◆ Task directions ◆
Each line of the data below that contains "output" must be copied.

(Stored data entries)

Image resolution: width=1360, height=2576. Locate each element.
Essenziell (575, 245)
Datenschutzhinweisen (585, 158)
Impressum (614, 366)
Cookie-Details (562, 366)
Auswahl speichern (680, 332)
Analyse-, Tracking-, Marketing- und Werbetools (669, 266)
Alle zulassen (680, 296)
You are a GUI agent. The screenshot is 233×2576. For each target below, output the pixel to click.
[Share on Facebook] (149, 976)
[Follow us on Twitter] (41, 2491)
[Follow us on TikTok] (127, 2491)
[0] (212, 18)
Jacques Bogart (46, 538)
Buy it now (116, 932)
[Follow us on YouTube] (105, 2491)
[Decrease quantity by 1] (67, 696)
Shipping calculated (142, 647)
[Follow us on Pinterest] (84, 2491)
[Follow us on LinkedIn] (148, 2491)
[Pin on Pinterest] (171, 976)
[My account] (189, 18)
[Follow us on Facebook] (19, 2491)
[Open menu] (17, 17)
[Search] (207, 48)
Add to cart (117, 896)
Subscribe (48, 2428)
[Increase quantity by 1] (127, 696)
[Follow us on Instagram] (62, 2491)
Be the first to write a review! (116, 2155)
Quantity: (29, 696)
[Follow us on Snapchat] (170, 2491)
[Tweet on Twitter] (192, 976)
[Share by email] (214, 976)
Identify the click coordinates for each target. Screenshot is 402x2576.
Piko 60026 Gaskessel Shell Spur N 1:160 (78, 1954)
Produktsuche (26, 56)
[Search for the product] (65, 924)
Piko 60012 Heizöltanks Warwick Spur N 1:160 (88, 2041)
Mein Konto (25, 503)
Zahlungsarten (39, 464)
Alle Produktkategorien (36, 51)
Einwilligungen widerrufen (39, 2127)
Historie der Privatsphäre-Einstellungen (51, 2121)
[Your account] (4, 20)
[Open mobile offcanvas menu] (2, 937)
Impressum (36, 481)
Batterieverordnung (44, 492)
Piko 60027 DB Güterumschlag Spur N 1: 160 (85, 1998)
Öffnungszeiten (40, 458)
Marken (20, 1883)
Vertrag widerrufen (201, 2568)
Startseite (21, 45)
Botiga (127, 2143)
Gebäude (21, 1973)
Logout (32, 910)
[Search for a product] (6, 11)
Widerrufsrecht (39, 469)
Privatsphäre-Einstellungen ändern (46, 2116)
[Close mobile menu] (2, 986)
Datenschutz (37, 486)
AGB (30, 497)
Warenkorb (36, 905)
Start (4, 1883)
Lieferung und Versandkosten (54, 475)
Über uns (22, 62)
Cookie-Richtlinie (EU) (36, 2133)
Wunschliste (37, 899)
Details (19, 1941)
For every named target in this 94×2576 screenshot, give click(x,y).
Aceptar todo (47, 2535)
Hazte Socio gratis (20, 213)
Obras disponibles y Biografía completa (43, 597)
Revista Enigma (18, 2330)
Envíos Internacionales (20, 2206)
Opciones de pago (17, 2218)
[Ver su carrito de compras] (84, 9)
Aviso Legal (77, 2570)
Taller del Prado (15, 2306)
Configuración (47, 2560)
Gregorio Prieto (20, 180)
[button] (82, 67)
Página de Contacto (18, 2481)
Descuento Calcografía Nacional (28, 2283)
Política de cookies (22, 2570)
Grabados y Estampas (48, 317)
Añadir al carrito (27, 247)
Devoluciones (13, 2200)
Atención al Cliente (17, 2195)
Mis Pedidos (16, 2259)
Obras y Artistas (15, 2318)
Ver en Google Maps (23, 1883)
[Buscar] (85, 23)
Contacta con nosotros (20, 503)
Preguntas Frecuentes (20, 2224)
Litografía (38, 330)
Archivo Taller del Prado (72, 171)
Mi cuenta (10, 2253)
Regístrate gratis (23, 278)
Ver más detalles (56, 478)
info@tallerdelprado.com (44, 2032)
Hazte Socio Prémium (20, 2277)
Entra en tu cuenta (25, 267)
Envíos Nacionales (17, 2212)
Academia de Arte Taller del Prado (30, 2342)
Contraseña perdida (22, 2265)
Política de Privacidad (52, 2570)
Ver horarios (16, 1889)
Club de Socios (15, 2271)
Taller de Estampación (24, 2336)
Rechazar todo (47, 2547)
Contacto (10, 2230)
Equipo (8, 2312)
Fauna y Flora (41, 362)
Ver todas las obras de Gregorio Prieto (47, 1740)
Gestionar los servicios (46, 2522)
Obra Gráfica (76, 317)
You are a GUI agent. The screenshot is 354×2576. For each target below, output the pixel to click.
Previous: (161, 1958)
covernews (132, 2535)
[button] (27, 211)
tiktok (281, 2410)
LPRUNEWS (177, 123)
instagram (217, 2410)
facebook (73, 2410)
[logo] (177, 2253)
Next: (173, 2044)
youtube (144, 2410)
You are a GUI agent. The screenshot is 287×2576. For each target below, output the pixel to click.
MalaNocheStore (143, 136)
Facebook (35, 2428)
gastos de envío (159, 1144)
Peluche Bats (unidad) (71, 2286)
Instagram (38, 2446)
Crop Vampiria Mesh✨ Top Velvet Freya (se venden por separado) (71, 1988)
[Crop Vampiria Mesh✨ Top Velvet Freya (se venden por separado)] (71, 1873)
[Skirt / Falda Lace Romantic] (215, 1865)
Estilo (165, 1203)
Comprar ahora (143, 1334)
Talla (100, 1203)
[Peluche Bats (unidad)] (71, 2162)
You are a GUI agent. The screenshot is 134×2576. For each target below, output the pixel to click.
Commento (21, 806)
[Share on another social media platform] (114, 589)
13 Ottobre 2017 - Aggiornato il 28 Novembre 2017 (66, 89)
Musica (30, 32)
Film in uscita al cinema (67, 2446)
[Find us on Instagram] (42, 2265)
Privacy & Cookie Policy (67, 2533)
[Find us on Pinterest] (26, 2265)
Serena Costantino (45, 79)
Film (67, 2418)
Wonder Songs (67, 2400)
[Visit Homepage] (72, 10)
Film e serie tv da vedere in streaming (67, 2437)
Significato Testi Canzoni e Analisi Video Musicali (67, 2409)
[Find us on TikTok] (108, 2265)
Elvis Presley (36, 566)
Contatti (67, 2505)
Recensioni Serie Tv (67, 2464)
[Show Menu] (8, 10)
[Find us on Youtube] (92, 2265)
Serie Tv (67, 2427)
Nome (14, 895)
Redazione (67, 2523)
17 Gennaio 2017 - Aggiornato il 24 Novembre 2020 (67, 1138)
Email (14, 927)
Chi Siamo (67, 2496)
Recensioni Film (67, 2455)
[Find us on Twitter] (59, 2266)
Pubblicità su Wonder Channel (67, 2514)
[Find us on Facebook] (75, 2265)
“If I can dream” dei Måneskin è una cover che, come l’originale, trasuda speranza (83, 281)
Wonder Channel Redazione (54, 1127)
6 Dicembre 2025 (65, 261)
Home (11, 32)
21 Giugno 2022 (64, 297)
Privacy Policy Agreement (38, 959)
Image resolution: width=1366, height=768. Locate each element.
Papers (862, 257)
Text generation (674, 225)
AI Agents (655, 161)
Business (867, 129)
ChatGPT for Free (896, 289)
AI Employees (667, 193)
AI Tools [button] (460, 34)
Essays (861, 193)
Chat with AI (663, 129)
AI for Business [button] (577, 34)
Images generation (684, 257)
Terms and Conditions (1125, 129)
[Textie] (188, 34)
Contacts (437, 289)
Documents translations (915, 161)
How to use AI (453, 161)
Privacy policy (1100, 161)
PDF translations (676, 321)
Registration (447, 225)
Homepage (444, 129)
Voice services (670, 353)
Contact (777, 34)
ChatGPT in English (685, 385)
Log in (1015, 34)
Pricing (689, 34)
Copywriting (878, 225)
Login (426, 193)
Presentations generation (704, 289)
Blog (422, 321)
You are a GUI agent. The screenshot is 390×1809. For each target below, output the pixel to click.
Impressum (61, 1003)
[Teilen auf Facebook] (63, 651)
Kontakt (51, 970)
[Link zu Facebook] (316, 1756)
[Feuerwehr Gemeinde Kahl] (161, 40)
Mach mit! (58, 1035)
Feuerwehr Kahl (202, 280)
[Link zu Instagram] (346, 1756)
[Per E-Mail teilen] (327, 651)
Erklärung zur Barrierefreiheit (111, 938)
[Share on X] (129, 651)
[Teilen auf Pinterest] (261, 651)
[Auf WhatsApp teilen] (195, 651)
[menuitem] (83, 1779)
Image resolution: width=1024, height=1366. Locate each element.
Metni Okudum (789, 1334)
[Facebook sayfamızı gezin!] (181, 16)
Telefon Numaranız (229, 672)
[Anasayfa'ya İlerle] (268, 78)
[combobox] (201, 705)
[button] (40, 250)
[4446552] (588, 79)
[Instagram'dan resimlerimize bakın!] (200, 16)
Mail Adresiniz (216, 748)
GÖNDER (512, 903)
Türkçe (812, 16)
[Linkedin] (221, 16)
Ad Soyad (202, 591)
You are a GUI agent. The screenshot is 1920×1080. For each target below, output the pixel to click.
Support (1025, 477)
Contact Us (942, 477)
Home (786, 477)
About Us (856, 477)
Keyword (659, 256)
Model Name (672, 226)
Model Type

◆ Solved problem ◆
You are a GUI agent. The screenshot is 233×2576. For each target below, output the pixel to click.
You are a GUI agent. The screenshot is 354×2576. For each target below, output the pixel to click.
You are a GUI agent. The screenshot is 287×2576. For each target below, output the pixel to click.
You are a GUI agent. The screenshot is 134×2576. For each target below, output the pixel to click.
You are a GUI agent. The screenshot is 390×1809. For each target below, output the pixel to click.
You are a GUI agent. The screenshot is 1920×1080. For each target below, output the pixel to click.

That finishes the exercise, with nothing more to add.